PCR-ELISA实验
实验概要
本实验介绍了PCR-ELISA的操作流程。PCR-ELISA是用免疫学方法检测PCR产物,这比常规用电泳方法及Southern blot要简便、省时,可同时处理大量标本,便于自动化。
实验原理
PCR-ELISA的原理是在做PCR扩增时应用生物素(biotin)标记的引物,这样PCR的产物就可结合到亲和素(avidin)包被的塑料板上,再用地高辛标记的探针与PCR产物杂交,然后就可以用抗地高辛的酶联反应检测。
实验步骤
1. PCR扩增
按基本PCR技术做DNA扩增,只是所用的引物至少有一个是5′端用生物素标记的。通常可在DNA合成仪上直接合成5′端带生物素标记的引物。
2. 地高辛标记的探针杂交
将地高辛标记的DNA探针0.1μg稀释于90μl 50mmol/L TrisHCl,pH8.3,80mmol/L KCl中。取10μl PCR产物加到管中,加热至90℃,缓慢冷却至67℃。

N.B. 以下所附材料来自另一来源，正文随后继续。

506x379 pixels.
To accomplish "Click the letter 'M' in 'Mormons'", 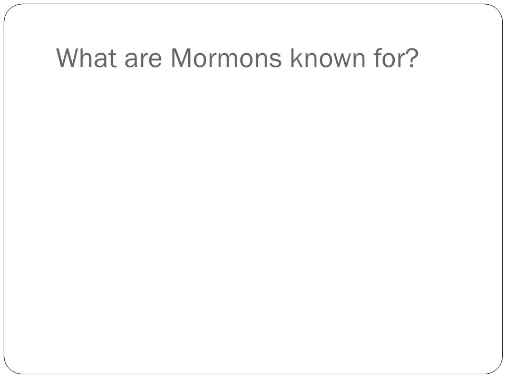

离心1s,置52℃水浴保温1h。
3. 将杂交产物固定到塑料板上
1) 可用商品供应的亲和素包被的酶标板,亦可用普通酶标板按常规方法将亲和素包被上;
2) 每孔加100μl封闭液(含10mg/ml BSA,1mg/ml鱼精DNA的PBS),室温1h;
3) PBST洗3次;
4) 将地高辛探针杂交的PCR产物直接加到酶标板上,室温孵育1h;
5) PBST洗3次。
4. ELISA检测
1) 将抗地高辛抗体稀释于PBS中,每孔加100μl,室温孵育1h;
2) PBST洗3次;
3) 将酶标的第二抗体稀释于PBS中,每孔加100μl,室温孵育1h;
4) PBST洗3次;
5) 每孔加100μl酶底物,在颜色适合后终止反应;
6) 在酶标仪上读结果。
注意事项
本法的敏感性可与放射性同位素标记相比,但又避免了同位素的危险。做大量样品时,应统一配制反应液,再小心地分装到各反应管中,以免污染,并使各管条件一致。非特异性反应常由于地高辛标记的DNA探针与酶标板直接结合所致,因此在封闭液中一定要包括足量的鱼精DNA。